I did not hear from him for some time after that. I worried that he might be ill because he seemed to just drop out of sight. Then out of the blue a Christmas card arrived from him and I was excited to know that he was back with us so to speak. I opened it to see a different kind of handwriting than his. It was signed by a woman who quite proudly linked her name to his. I instantly remembered the name of the girlfriend that he had mentioned and knew that he had found her and renewed their youthful romance. Now she was his second wife just as he had imagined she might one day be. 

It was a sweet story of the kind that I have seen repeated over and over again. As my boss had noted, we humans feel safer with people that we knew well when we were young. We do not fear the dating game nearly as much if we already share commonalities and relationships. It is a kind of comforting way to spend our golden years after our first spouses have died or left us. I have countless friends who have done just that and they have found happiness that they did not believe would be possible with old friends from high school or college. Theirs are stories worthy of romantic movies. 

My own fifty year class reunion has led to renewal of old friendships and the beginning of new ones. The common memories of our youth along with our evolutions as adults somehow seem to mesh even decades after we once knew each other. It is as though we are able to complete each other’s sentences or thoughts. We may not think exactly alike, but our memories of past times fill in the gaps and demonstrate how much we were shaped by those crucial adolescent years. We are with people who knew us when we were awkward and lacking in confidence, unsure of who we were and who we might become. They seem to like us even with all of our flaws. We don’t have to put on airs around them. 

In a typical fashion I could hardly wait to graduate from my high school and strike out in new directions. I was not the least bit interested in looking back although I did maintain friendships with many of my former classmates. I was intent on shedding the image that had become my personality, even though it was nothing like who I knew I actually was. I had to free myself from the classifications that teens often implant on each other…the popular crowd, the nerds, the shy nobodies. 

My mother’s illness accelerated my transformation from an ugly duckling to a swan. I had to become an adult to keep her well. I no longer had the luxury of hiding behind my shyness. I became an advocate for her, and later for my children and my students. I became unafraid. 

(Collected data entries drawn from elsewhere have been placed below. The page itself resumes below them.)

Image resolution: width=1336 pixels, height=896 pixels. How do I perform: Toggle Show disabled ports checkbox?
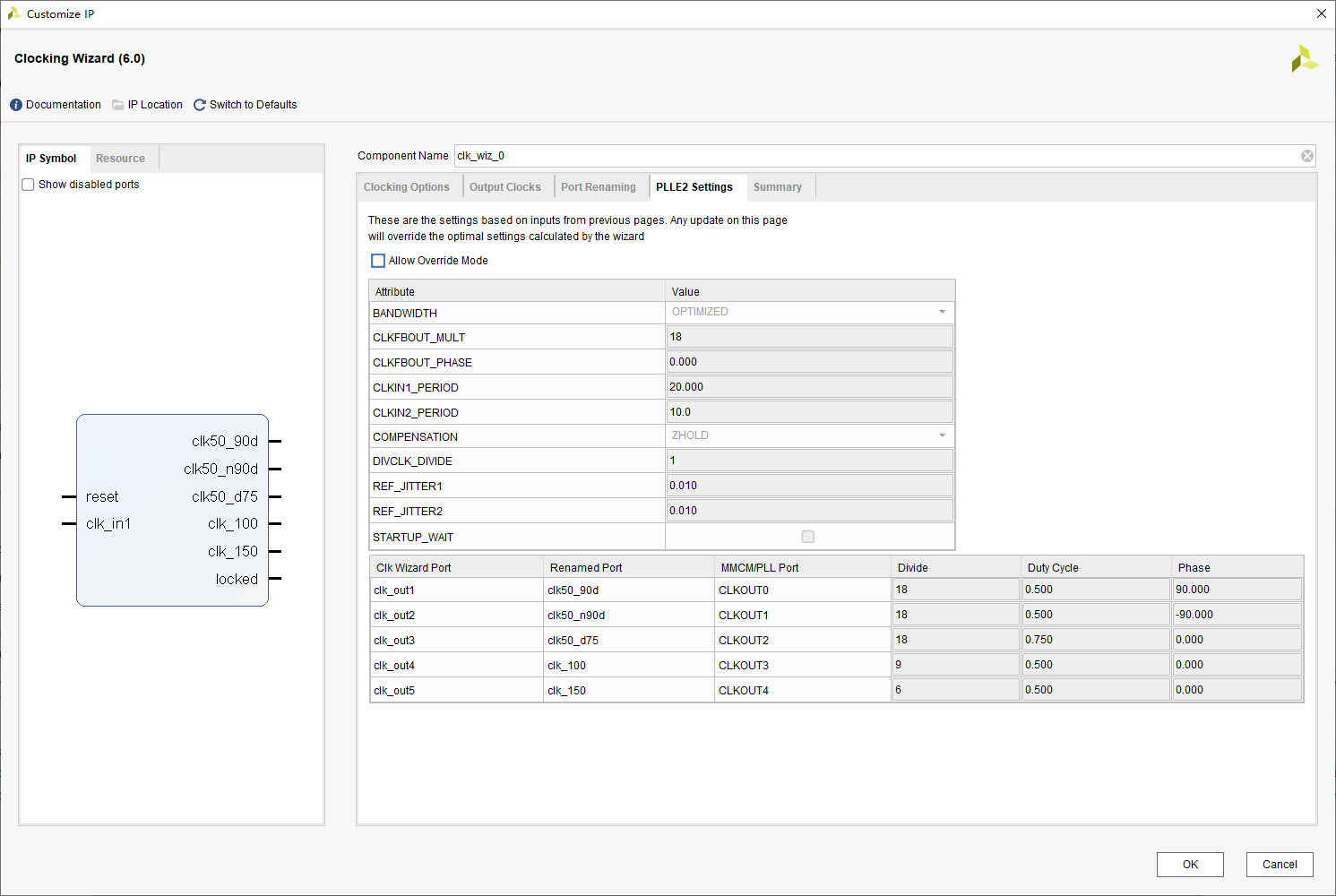(28, 185)
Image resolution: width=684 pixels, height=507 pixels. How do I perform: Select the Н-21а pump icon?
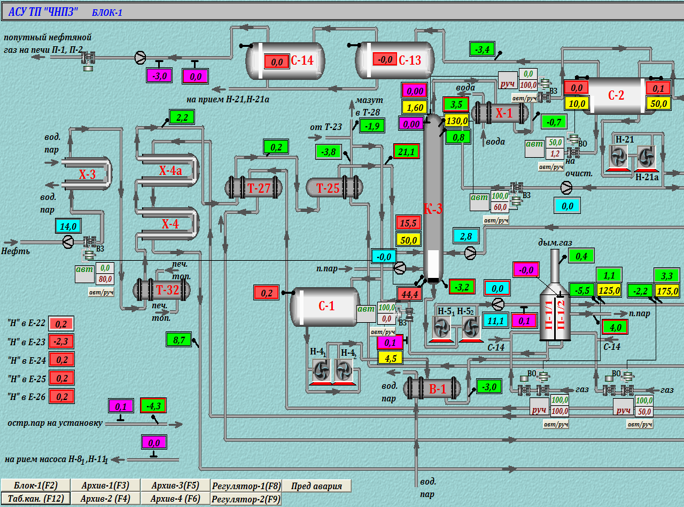tap(646, 158)
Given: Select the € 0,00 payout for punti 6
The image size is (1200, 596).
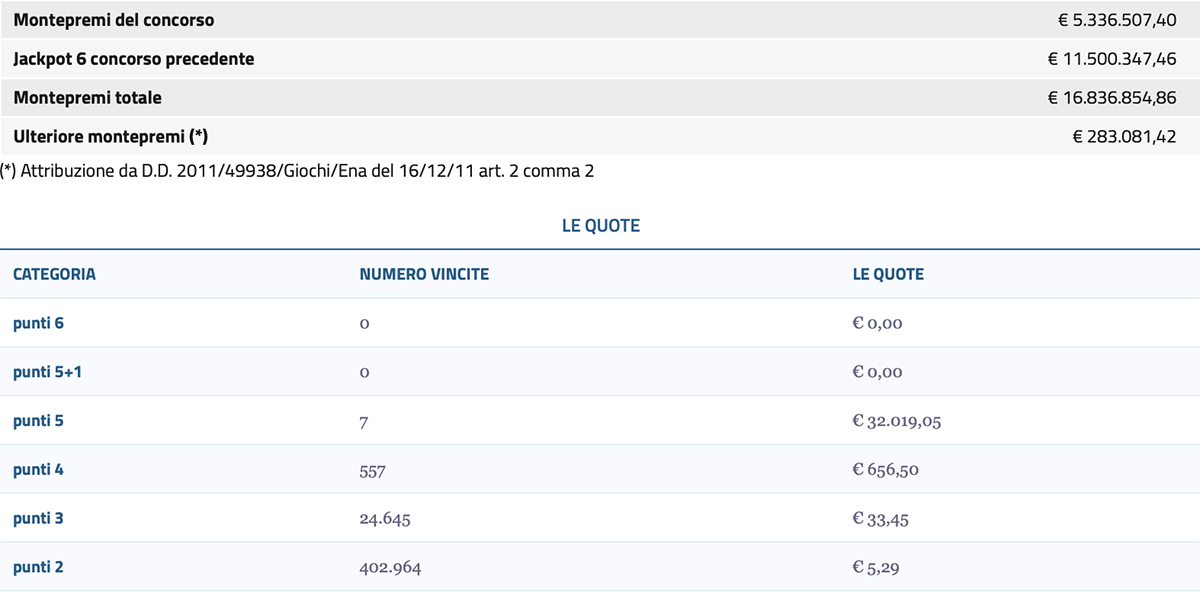Looking at the screenshot, I should tap(876, 323).
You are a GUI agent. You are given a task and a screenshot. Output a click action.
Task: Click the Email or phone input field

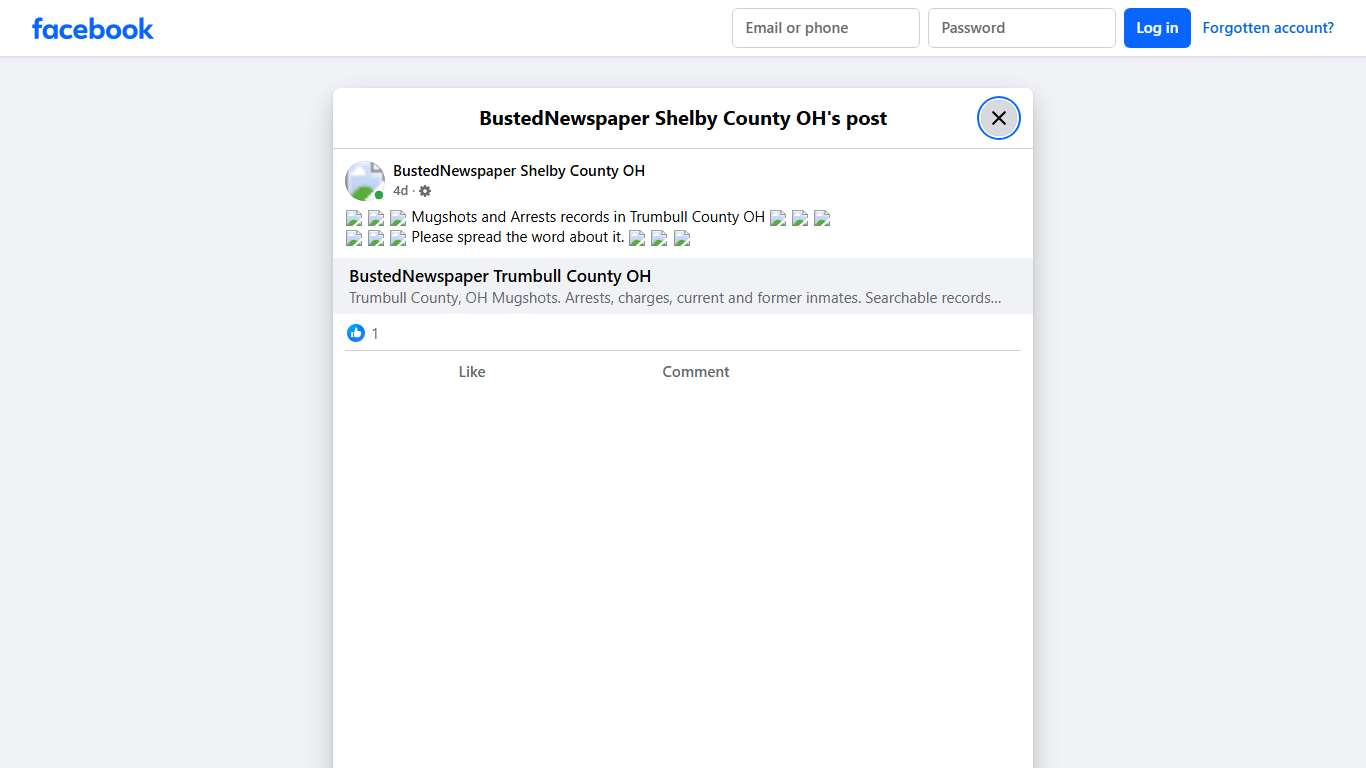point(825,28)
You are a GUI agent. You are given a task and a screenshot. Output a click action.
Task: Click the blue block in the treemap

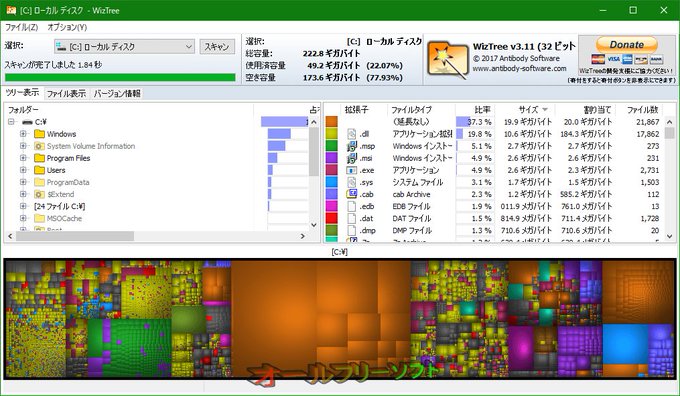[x=625, y=344]
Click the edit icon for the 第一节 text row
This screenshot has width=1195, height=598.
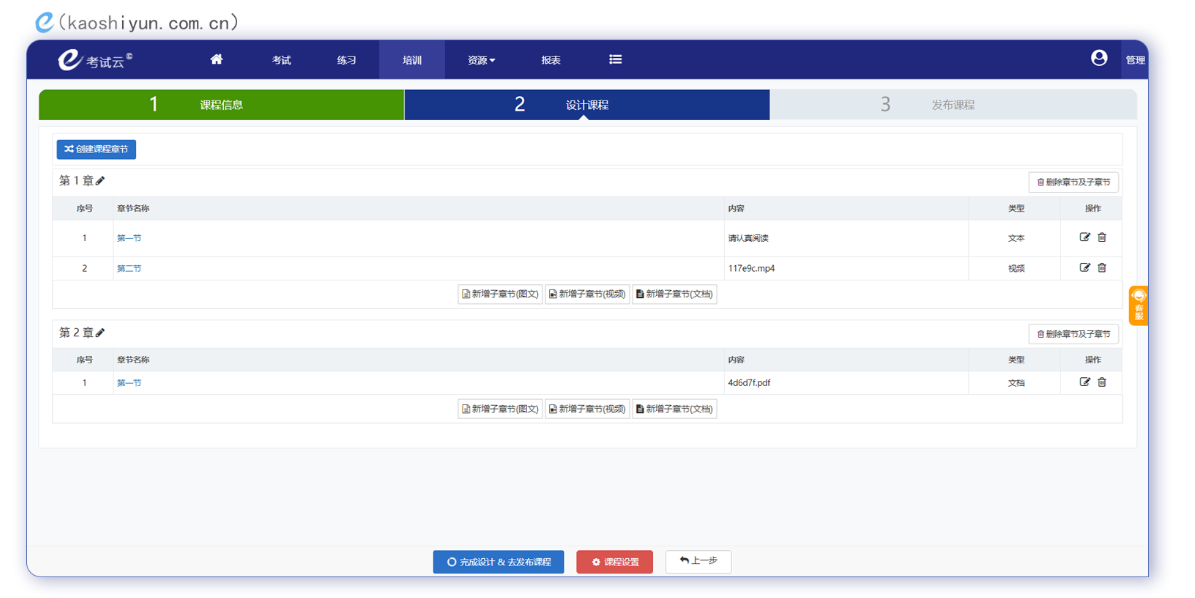coord(1085,237)
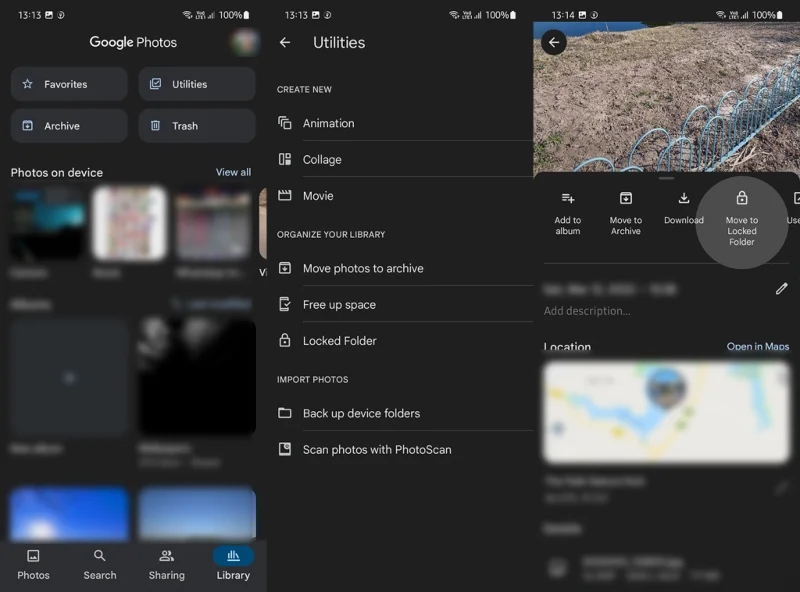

Now I enjoy being with old classmates and listening to each of their stories. It’s amazing how strong everyone has had to be and how wonderfully they have overcome mind numbing challenges. Many have found happiness just like my former boss did, others find comfort from just being with old friends. All of us have benefited from the foundations of our youth that had seemed so silly at the time. Now we see that we are the sum total of all of our experiences, but the lessons we learned from our parents and teachers have guided us all along to do the right things. It’s very nice to realize that the world continues moving forward, but our relationships never really wane. We are part of a very big family of good people who helped us to take our first steps forward into the world. Finding them again is a blessing.